Embryo transfer is the process of putting the embryos that are growing in the lab back into the uterus. The period during which the embryos remain in the lab is one where important procedures are undertaken and crucial decisions are made. While growing the embryo is the responsibility of the embryologist, depositing them in the uterus is the job of the clinician.
Embryo transfer can be done during any one of the four stages of embryo development
- Day 2 (cleavage stage)
- Day 3 (cleavage stage)
- Day 5 (Blastocyst stage)
- Day 6 (Blastocyst stage)
Embryo transfer to be done at which stage of the development?

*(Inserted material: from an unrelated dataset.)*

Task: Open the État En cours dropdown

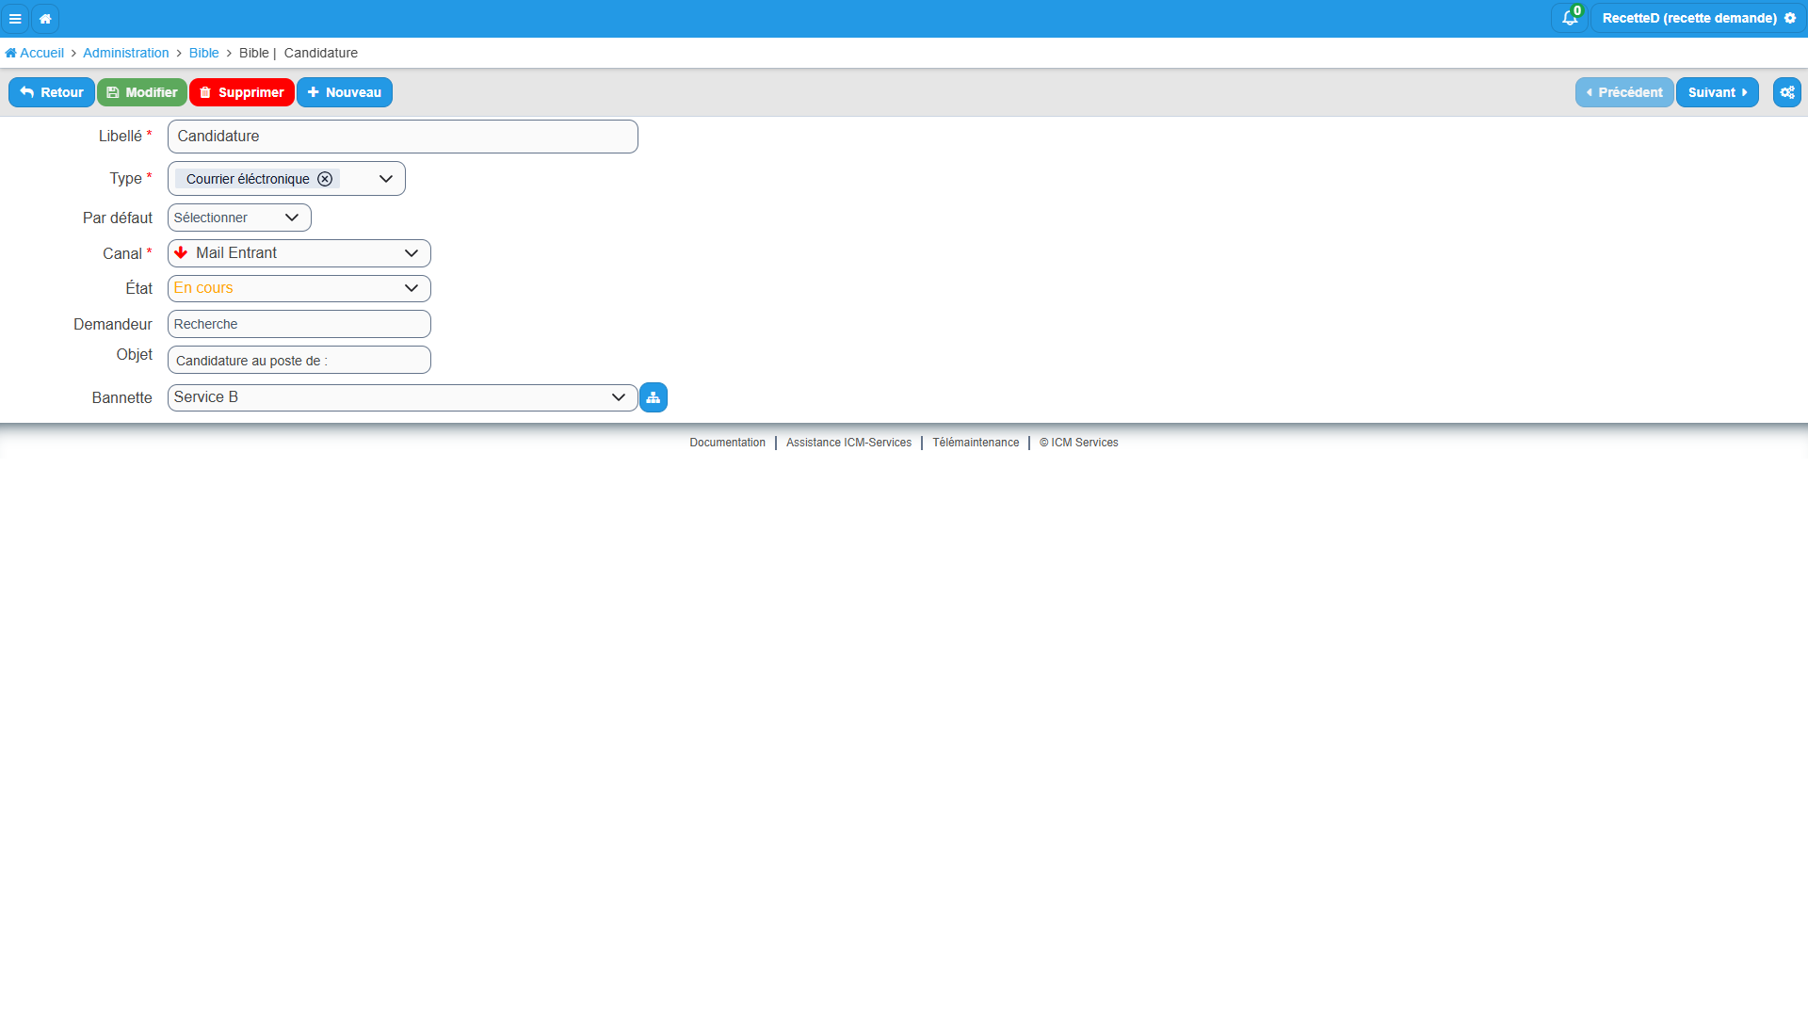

The first decision which is jointly taken by the embryologist and the clinician is about the stage at which the embryo should be transferred. A number of factors such as the quality of embryos, the number of attempts at IVF the patient has already had among other factors are taken into consideration before taking this decision. The preferred time for transfer is usually between Day 2 and Day 6 of the embryo development. The question as to which is the best day for embryo transfer is still under debate. Day 5 transfers may be ideal since in natural conception cycles, embryos typically implant on Day 5 or 6 after ovulation. According to this theory, Day-5- or Day-6-blastocyst embryo transfers may be preferable due to the ideal uterine environment conditions at this stage. Embryos transferred at the blastocyst stage often have a higher implantation rate (meaning that they are more likely to “stick” and develop into a healthy pregnancy).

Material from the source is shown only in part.